Computer models predict impact of disease outbreak control strategies

The world population is growing and people are living in closer proximity to animals. “The government can deploy various control strategies to prevent disease outbreaks such as Q fever or avian influenza. One possibility is weekly testing of all animals. Then you quickly control an infection. But that is an expensive strategy,” says professor of Business Economics Henk Hogeveen. “Moreover, livestock farmers will not want to cooperate with all potential measures, especially if the previous outbreak was ten years ago, for example.”

Veterinary epidemiologist Michel Counotte adds: “Policy makers naturally want to choose the best control strategies to combat a disease outbreak. That is why we use computer models to outline the impact of various measures on society.
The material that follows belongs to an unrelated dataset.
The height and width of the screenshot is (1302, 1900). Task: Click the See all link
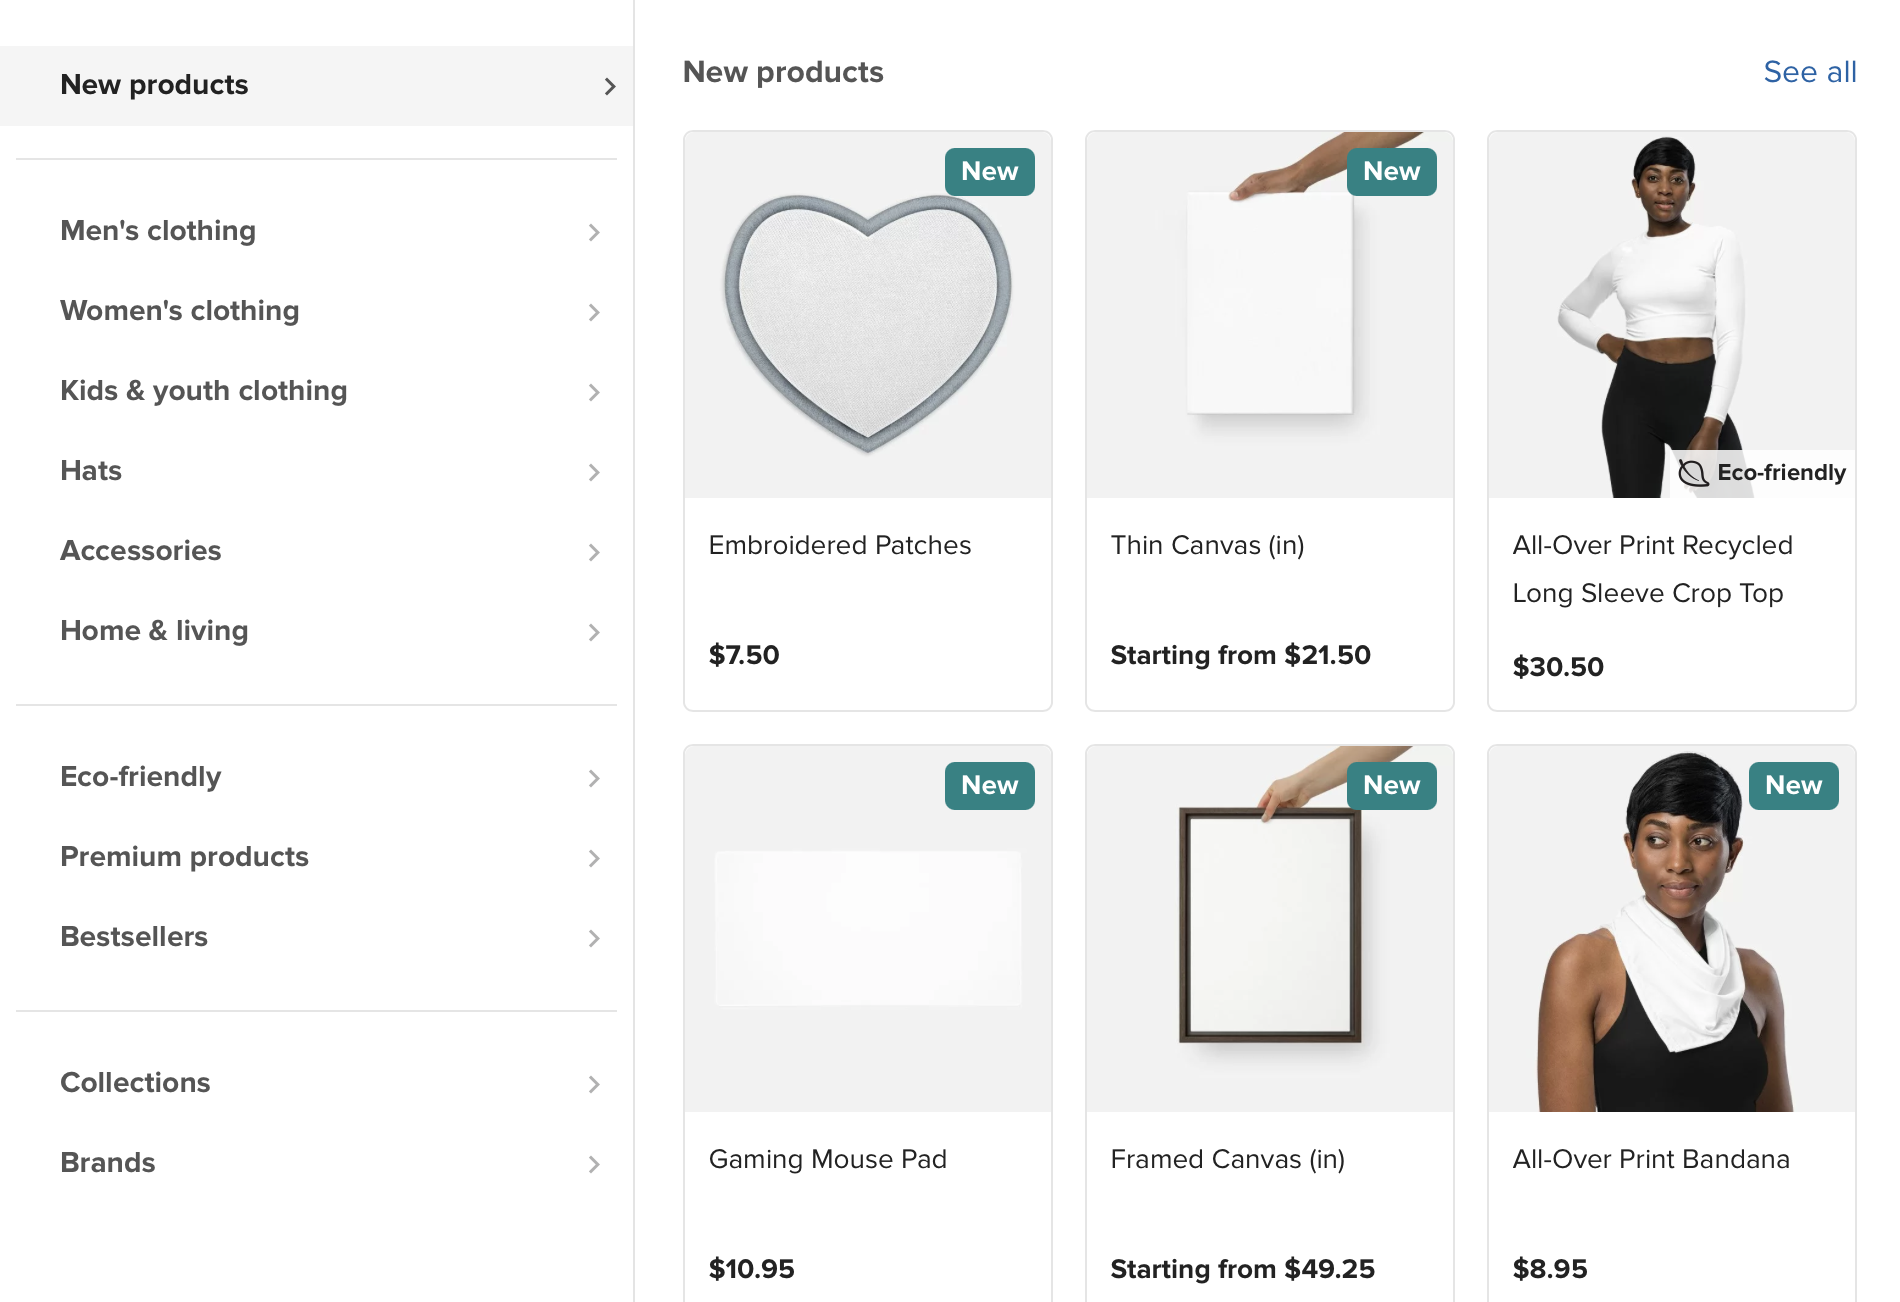coord(1809,72)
This not only concerns the impact on public health and animal health. But also the impact on socio-economic factors.”

Avian influenza as a test case

The social scientists are using avian influenza as a test case. Via migratory birds, the virus can also infect free-range pigs on organic farms. The virus begins to mutate inside of the pigs, and very occasionally this can lead to risks for humans. The symptoms of avian influenza in humans are usually mild, but sometimes people die from the disease.

Hogeveen: “Avian influenza is an interesting test case because people have sympathy for livestock farmers who allow their pigs to range outdoors. But free-range pigs pose a greater risk than pigs that never go outside because they can acquire an infection from wild birds and transmit the disease to humans. If avian influenza breaks out, what do we as a society find more acceptable: compulsory confinement of animals or culling? We are working with those kinds of dilemmas.”

The researchers do this with the help of new computer models that are developed within the ERRAZE@WUR programme. Known data is entered into the models, such as the location and size of livestock farms and how they are linked together.

Hogeveen: “We then add data about the impact of measures on livestock farmers, local residents or, for example, residents and employees of care farms. We collect that data in practice. For example, by conducting interviews with livestock farmers we can map out both the financial and emotional impact if all animals on the farm are culled. And what is it like for residents of a care farm if the animals they care for have to be confined?”

Successfully combatting major outbreaks

Counotte: “Using the model, we calculate the epidemiological and health effects of an outbreak for various control strategies such as no intervention, preventive vaccination, culling animals or a transport ban. We then combine that with the socio-economic aspects such as the loss of income of livestock farmers and the level of trust in society. For example, do people still want to eat pork from a pig that may be carrying a disease or that has been vaccinated as a preventive measure?”

Communication is an important aspect of the model and its application. Hogeveen: “Does good communication from the government enhance the willingness of livestock farmers to cooperate with measures that prevent more people from becoming sick? We are going to include such aspects of communication in the models.”

Ultimately, this gives the researchers a good picture of the effects of various control strategies on society as a whole. Counotte: “Soon we will have a series of computer models with which we can answer questions from policy makers about the impact of control strategies. In this way we can help to successfully combat a major outbreak, such as the current COVID-19 pandemic.”